Rows of pointing data:
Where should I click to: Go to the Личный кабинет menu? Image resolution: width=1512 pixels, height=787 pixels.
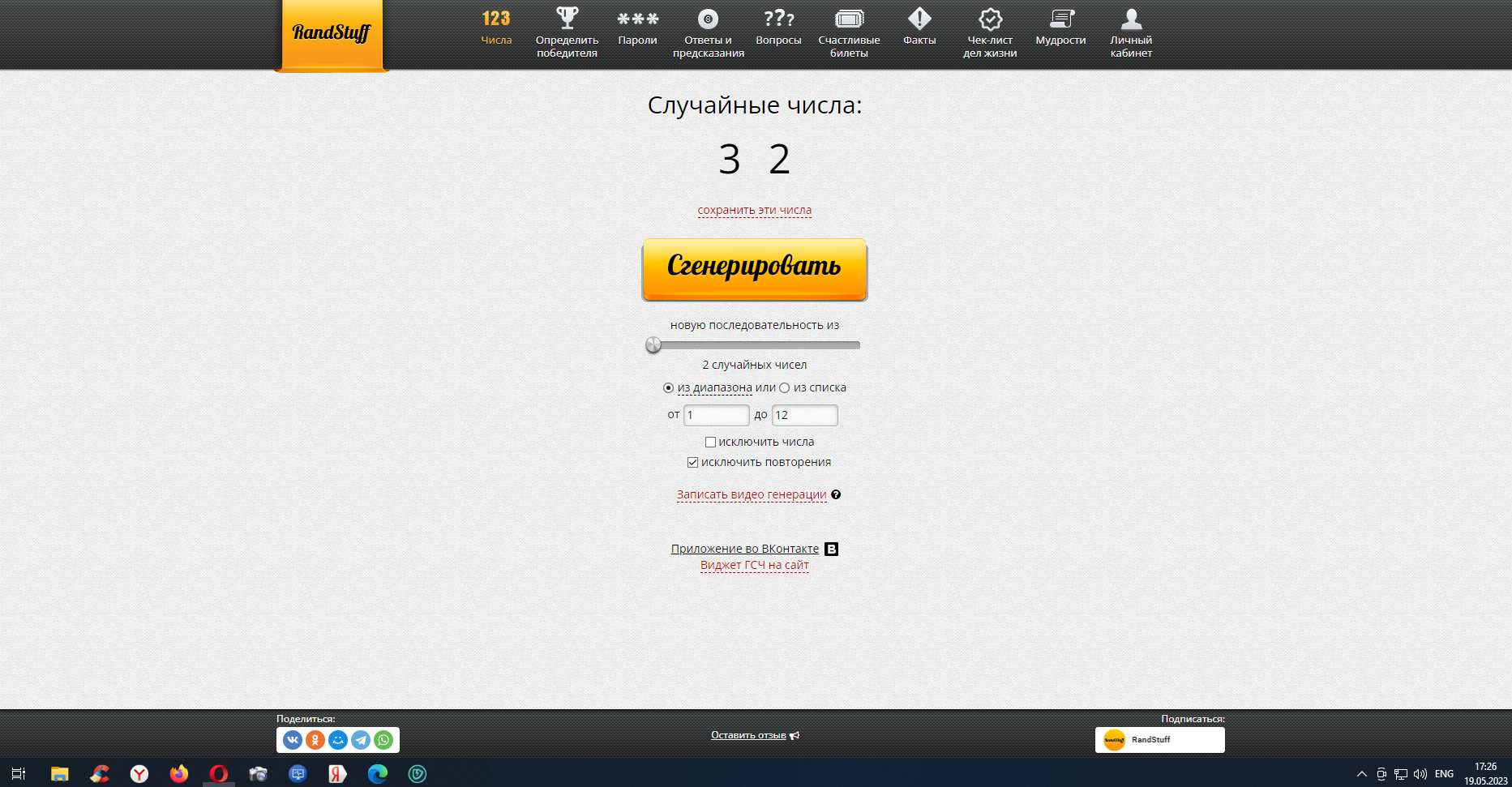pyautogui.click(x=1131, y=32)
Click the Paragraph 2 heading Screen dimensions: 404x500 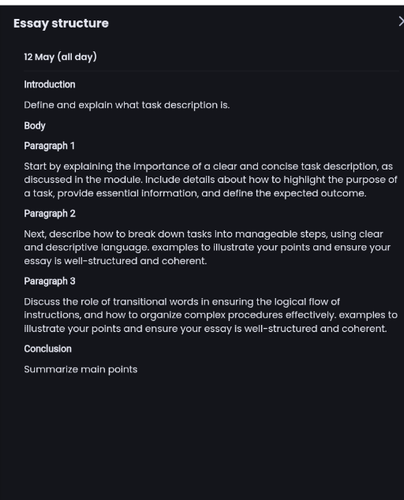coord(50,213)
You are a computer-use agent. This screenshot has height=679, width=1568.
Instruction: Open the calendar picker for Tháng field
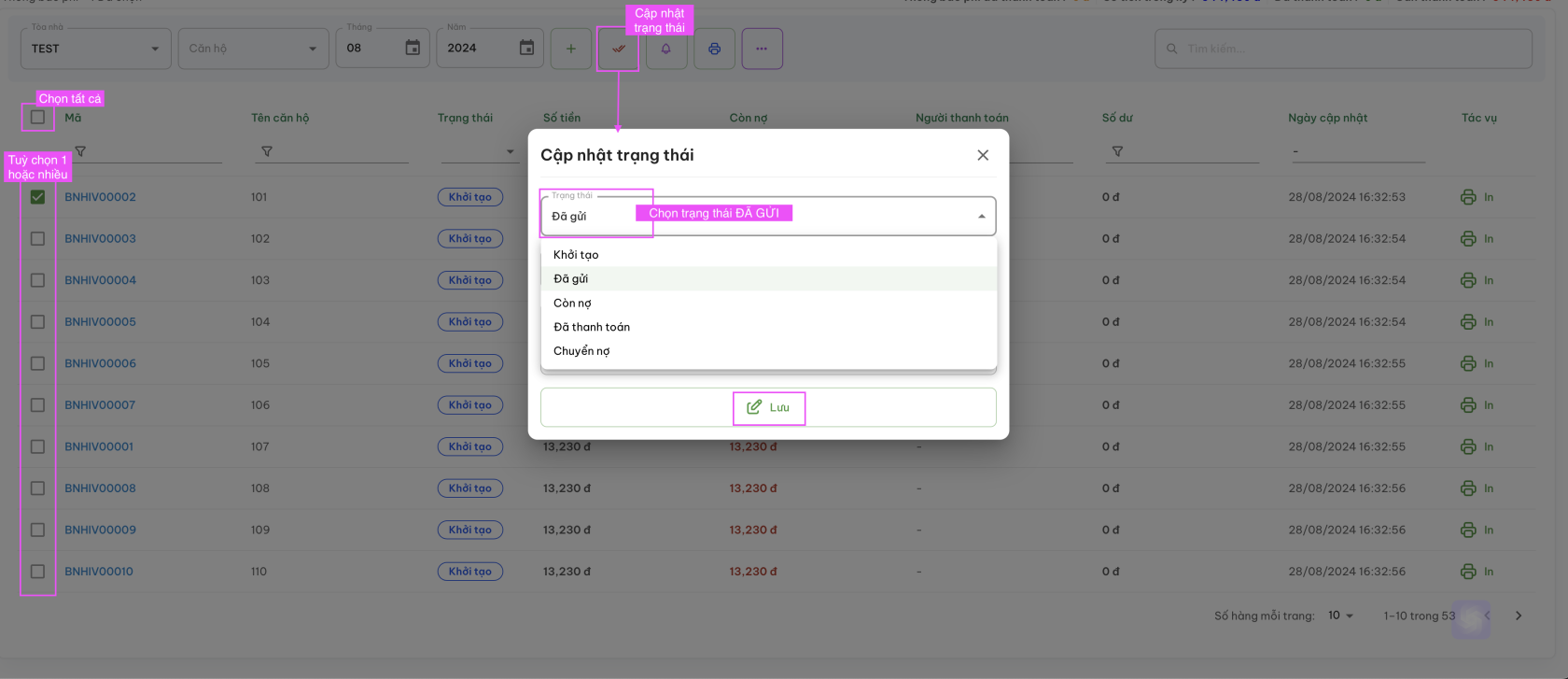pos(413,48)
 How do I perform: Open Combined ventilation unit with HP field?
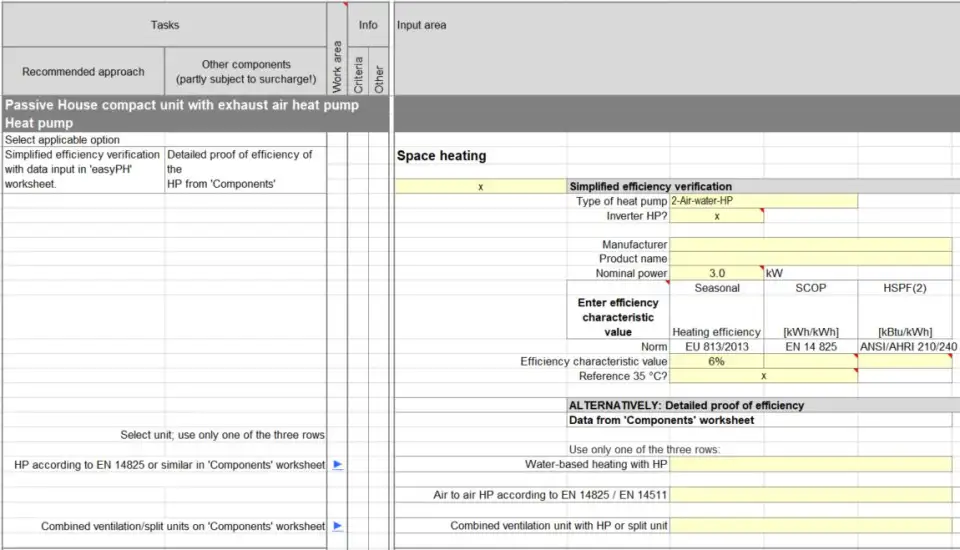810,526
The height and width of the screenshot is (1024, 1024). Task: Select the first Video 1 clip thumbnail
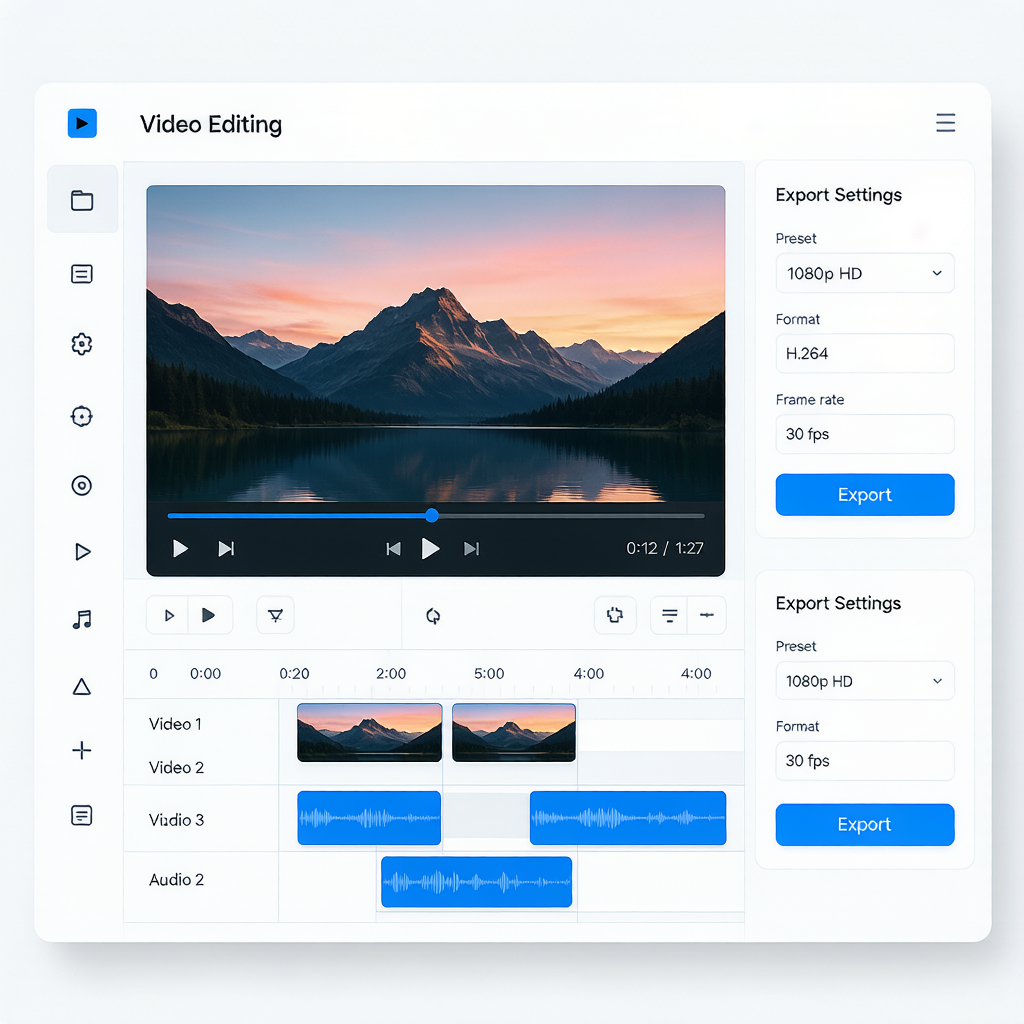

WHAT YOU HAVE TO DO:
Return every line of the entries that contains the word "screenshot".

RESPONSE TO THIS TASK:
You are a computer-use agent. This screenshot has height=679, width=1568.
The height and width of the screenshot is (1024, 1024). Task: Select the first Video 1 clip thumbnail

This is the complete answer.